Vielleicht hatte ich zuviel erwartet. Ich dachte an ständige Kostüm-Wechsel, Video-Projektionen, eine Laser-Show, ausfahrbare Plattformen und Explosionen – irgendetwas, das von der Performance ablenkt, doch es gab nichts dergleichen. Stattdessen spulte die Truppe ihr vermutlich mit militärischem Drill eintrainiertes Synchron-Hüpfen herunter und verschwand Babymetalnach etwa einer Stunde und zwei Zugaben von der Bühne. Okay, am Ende wurde noch ein wenig mit Fahnen umhergewedelt, aber ein wirkliches Show-Element war das nicht. Da haben selbst die 60-jährigen Herren von JUDAS PRIEST mehr Show zu bieten.

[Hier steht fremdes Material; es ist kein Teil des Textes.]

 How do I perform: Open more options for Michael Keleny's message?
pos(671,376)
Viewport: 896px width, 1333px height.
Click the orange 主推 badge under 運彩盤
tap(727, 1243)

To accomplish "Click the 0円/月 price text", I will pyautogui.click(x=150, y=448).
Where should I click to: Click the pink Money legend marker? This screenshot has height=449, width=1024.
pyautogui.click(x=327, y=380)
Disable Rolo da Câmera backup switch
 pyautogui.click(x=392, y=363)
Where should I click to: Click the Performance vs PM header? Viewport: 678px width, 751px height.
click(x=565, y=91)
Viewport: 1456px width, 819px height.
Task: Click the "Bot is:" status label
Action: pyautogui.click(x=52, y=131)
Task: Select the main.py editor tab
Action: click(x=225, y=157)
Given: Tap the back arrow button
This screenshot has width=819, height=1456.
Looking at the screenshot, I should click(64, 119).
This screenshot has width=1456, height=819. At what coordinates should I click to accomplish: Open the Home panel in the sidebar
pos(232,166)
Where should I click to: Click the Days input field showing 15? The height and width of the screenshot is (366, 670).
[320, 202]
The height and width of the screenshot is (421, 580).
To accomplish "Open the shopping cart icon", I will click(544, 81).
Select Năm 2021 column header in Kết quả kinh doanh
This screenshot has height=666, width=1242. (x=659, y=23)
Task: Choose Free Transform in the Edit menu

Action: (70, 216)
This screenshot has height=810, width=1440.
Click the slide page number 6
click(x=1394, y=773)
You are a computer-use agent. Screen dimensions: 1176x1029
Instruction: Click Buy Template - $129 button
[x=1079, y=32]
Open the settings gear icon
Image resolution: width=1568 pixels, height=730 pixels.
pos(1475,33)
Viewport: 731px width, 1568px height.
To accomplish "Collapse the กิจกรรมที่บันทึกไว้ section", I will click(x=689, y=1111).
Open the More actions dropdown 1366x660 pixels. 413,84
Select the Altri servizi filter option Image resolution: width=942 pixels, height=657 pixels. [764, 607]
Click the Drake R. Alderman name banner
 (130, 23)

Das Gros des Publikums störte dies nicht, nahezu jede Pose der Girls wurde frenetisch bejubelt, zudem wurden die Songs mit einem rhythmischen Klatschen begleitet, das ich bisher nur aus Sendungen des ZDF- Fernsehgartens oder des Musikantenstadls kannte. Seltsam, das. War das Ganze nun seine 40 – in Worten: vierzig – Euro wert? Mitnichten. BABYMETAL sind ein skurriler Gag, über den man mal schmunzeln kann, der sich aber äußerst schnell abnutzt. Den nächsten Video-Clip der Mädels schaue ich mir gerne an, live aber war das Ganze unerträglich.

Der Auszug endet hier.